━━━ INFORMATION

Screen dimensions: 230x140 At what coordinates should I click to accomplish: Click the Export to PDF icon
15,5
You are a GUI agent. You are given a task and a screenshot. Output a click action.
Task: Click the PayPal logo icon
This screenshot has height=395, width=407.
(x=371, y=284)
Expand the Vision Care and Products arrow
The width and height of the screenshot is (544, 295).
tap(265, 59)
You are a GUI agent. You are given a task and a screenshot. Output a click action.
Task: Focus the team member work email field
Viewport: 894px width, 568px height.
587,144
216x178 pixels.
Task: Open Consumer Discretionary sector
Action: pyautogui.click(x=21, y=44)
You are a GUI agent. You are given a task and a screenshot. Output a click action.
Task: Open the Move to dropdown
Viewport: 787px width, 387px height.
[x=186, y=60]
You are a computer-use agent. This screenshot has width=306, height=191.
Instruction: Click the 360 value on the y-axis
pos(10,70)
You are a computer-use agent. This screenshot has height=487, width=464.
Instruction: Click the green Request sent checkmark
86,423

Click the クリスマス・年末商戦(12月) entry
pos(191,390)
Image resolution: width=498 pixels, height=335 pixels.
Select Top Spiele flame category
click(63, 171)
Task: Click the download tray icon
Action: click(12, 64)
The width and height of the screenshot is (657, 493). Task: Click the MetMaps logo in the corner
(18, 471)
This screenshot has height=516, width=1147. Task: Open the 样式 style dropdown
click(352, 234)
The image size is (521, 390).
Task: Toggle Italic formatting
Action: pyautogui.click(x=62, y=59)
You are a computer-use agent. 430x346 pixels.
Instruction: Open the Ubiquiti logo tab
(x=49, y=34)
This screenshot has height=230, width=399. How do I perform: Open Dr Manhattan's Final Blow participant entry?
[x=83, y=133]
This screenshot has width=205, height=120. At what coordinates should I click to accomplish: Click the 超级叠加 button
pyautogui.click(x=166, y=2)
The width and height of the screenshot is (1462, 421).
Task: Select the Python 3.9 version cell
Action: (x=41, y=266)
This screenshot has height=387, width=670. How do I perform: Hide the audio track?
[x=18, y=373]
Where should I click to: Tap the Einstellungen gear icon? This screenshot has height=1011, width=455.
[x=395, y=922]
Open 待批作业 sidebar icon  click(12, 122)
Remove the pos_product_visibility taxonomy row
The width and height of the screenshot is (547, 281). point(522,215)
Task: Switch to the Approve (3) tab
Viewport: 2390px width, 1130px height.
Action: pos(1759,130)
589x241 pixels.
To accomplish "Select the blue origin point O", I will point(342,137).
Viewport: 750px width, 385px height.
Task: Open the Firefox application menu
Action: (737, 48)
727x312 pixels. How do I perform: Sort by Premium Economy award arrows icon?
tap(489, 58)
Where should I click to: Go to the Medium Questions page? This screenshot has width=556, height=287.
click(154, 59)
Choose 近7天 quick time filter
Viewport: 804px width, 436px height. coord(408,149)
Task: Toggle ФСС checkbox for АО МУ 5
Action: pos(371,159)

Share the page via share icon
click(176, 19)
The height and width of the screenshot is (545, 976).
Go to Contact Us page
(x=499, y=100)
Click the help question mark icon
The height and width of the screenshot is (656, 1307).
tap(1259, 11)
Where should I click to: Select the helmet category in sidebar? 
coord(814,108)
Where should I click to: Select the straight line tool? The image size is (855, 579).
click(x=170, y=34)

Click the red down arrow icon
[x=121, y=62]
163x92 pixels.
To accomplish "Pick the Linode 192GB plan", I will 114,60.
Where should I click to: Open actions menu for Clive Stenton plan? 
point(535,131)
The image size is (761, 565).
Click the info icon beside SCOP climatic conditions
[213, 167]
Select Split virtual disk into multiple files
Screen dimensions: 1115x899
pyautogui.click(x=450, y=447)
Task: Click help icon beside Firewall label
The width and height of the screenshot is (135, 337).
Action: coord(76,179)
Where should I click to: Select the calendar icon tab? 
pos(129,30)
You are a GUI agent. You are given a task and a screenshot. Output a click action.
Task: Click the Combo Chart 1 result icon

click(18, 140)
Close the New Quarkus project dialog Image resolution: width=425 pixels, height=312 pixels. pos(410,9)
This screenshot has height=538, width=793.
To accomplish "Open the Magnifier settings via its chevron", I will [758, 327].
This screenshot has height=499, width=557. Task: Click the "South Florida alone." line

━━━━━━

__DESCRIPTION OF THE TASK__
For each line of the entries that includes "computer", show that line.

__ANSWER TO THIS EXERCISE__
You are a computer-use agent. This screenshot has width=306, height=191.
You are a computer-use agent. This screenshot has height=487, width=464.
You are a computer-use agent. 430x346 pixels.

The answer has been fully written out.